Could you rewrite the material from its start through the line holding "Looking at the screenshot, I should (1575, 149).", inclusive, swapping every "icon" for "symbol" and leaving everything else unchanged?

-- Begin Information supplied --

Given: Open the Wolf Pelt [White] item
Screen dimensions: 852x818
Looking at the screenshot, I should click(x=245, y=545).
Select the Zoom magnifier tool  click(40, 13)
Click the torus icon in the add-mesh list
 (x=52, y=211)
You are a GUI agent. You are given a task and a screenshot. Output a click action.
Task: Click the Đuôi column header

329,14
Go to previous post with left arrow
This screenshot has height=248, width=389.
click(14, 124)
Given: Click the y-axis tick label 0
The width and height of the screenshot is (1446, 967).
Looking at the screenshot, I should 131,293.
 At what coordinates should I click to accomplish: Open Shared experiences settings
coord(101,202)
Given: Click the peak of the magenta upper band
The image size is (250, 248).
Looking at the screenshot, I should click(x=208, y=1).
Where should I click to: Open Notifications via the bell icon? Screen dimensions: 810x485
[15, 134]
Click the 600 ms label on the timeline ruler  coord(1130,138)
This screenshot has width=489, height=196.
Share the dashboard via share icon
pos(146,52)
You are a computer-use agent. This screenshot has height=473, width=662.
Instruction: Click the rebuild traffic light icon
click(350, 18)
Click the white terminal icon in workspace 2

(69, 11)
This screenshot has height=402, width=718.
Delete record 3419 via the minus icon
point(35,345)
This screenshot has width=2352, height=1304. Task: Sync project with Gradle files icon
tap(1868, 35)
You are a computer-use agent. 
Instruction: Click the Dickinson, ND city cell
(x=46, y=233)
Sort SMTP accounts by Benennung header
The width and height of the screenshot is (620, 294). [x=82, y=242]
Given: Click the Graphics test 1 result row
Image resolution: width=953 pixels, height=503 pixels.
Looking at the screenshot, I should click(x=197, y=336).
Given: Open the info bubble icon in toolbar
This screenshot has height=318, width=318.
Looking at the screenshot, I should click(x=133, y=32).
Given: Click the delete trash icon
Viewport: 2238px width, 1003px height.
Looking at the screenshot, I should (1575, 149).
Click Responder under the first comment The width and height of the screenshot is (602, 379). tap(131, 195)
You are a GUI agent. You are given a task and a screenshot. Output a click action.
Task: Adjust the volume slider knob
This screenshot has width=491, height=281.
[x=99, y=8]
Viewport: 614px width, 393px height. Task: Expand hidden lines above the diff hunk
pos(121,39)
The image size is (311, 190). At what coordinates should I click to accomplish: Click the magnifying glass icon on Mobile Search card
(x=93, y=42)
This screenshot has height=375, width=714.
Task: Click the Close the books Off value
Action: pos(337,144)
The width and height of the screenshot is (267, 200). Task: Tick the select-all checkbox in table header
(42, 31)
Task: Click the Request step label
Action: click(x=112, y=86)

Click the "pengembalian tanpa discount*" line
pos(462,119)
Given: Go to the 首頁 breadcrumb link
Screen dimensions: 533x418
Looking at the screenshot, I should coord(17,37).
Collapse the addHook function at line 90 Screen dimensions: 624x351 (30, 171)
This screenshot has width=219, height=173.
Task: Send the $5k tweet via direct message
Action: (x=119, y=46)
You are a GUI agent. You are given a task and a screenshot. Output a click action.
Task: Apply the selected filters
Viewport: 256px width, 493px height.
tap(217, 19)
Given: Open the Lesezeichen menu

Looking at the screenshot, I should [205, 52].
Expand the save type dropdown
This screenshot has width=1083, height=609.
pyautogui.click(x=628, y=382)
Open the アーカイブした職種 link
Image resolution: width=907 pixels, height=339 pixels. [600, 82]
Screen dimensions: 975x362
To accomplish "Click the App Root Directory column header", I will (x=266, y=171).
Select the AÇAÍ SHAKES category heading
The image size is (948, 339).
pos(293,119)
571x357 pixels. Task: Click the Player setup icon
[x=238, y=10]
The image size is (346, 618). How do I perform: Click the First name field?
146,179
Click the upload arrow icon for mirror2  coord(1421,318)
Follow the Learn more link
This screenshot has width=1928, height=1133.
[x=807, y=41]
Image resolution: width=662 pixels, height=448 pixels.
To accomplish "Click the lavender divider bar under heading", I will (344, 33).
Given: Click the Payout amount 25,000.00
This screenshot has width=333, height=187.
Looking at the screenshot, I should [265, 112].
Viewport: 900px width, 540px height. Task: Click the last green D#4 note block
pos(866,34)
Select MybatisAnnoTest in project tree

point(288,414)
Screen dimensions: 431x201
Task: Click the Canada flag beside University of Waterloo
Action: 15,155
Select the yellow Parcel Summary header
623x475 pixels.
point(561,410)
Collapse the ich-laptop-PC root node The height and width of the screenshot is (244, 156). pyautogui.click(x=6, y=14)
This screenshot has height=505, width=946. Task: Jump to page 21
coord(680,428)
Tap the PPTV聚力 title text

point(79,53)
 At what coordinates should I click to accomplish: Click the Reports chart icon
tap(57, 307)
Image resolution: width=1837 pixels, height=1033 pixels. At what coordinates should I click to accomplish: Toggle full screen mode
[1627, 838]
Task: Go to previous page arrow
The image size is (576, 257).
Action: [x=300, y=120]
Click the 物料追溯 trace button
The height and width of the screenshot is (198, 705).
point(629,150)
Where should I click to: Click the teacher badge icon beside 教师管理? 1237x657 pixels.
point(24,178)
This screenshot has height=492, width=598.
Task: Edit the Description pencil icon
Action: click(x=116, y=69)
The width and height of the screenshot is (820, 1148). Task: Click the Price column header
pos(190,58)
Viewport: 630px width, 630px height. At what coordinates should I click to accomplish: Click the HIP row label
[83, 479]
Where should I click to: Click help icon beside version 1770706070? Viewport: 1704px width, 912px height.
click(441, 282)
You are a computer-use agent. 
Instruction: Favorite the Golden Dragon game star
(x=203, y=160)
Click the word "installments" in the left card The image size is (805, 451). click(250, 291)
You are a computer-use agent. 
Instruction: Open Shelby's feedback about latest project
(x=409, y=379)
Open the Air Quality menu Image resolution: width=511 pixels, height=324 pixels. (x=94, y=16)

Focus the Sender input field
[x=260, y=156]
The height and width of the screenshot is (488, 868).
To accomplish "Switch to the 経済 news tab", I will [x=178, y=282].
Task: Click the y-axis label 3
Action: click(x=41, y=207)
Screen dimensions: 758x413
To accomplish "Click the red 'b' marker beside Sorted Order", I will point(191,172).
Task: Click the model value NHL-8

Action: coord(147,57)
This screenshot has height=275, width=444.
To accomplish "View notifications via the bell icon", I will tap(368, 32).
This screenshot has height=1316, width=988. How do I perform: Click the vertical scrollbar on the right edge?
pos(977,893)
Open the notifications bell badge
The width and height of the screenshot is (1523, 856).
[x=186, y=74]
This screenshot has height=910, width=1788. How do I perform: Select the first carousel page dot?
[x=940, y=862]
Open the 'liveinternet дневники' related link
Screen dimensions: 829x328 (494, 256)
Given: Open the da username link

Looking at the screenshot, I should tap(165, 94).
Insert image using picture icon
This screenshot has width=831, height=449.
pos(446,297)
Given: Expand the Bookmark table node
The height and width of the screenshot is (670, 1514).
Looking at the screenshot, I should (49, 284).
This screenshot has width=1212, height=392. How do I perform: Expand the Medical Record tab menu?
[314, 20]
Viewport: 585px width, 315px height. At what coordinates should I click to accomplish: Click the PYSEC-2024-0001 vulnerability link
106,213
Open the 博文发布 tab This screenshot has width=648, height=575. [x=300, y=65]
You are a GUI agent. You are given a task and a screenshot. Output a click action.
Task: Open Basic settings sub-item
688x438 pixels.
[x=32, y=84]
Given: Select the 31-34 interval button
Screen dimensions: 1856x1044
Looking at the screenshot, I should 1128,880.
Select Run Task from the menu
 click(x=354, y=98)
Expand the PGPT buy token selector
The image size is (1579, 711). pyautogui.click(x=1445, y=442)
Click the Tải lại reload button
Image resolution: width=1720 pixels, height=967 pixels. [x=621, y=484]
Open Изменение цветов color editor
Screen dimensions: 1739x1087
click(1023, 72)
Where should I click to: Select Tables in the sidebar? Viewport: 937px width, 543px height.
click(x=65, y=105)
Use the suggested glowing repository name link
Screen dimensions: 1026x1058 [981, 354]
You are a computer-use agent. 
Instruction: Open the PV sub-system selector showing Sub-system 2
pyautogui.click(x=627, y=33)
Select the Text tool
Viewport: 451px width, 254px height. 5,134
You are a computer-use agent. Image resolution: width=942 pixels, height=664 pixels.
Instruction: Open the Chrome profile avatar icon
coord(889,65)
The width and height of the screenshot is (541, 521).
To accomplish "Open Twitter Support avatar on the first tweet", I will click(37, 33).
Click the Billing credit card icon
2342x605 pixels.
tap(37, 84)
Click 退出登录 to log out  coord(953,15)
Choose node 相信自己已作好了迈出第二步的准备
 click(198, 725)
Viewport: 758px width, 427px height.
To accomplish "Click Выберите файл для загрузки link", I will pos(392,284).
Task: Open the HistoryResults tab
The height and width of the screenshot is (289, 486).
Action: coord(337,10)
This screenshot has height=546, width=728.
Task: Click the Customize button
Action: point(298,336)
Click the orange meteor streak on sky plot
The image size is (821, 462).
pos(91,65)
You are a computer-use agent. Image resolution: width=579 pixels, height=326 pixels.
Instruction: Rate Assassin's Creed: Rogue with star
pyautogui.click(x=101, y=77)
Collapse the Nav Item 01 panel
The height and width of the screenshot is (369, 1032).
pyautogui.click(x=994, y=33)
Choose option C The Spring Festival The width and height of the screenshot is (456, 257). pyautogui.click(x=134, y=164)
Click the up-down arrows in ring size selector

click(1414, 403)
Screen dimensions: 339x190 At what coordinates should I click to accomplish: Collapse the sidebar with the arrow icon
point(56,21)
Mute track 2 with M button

-- End Information supplied --

- _Response below_
Given: Open the Wolf Pelt [White] item
Screen dimensions: 852x818
Looking at the screenshot, I should click(x=245, y=545).
Select the Zoom magnifier tool  click(40, 13)
Click the torus symbol in the add-mesh list
 (x=52, y=211)
You are a GUI agent. You are given a task and a screenshot. Output a click action.
Task: Click the Đuôi column header

329,14
Go to previous post with left arrow
This screenshot has height=248, width=389.
click(14, 124)
Given: Click the y-axis tick label 0
The width and height of the screenshot is (1446, 967).
Looking at the screenshot, I should 131,293.
 At what coordinates should I click to accomplish: Open Shared experiences settings
coord(101,202)
Given: Click the peak of the magenta upper band
The image size is (250, 248).
Looking at the screenshot, I should click(x=208, y=1).
Where should I click to: Open Notifications via the bell symbol? Screen dimensions: 810x485
[15, 134]
Click the 600 ms label on the timeline ruler  coord(1130,138)
This screenshot has width=489, height=196.
Share the dashboard via share symbol
pos(146,52)
You are a computer-use agent. This screenshot has height=473, width=662.
Instruction: Click the rebuild traffic light symbol
click(350, 18)
Click the white terminal symbol in workspace 2

(69, 11)
This screenshot has height=402, width=718.
Delete record 3419 via the minus symbol
point(35,345)
This screenshot has width=2352, height=1304. Task: Sync project with Gradle files symbol
tap(1868, 35)
You are a computer-use agent. 
Instruction: Click the Dickinson, ND city cell
(x=46, y=233)
Sort SMTP accounts by Benennung header
The width and height of the screenshot is (620, 294). [x=82, y=242]
Given: Click the Graphics test 1 result row
Image resolution: width=953 pixels, height=503 pixels.
Looking at the screenshot, I should click(x=197, y=336).
Given: Open the info bubble symbol in toolbar
This screenshot has height=318, width=318.
Looking at the screenshot, I should click(x=133, y=32).
Given: Click the delete trash symbol
Viewport: 2238px width, 1003px height.
Looking at the screenshot, I should (1575, 149).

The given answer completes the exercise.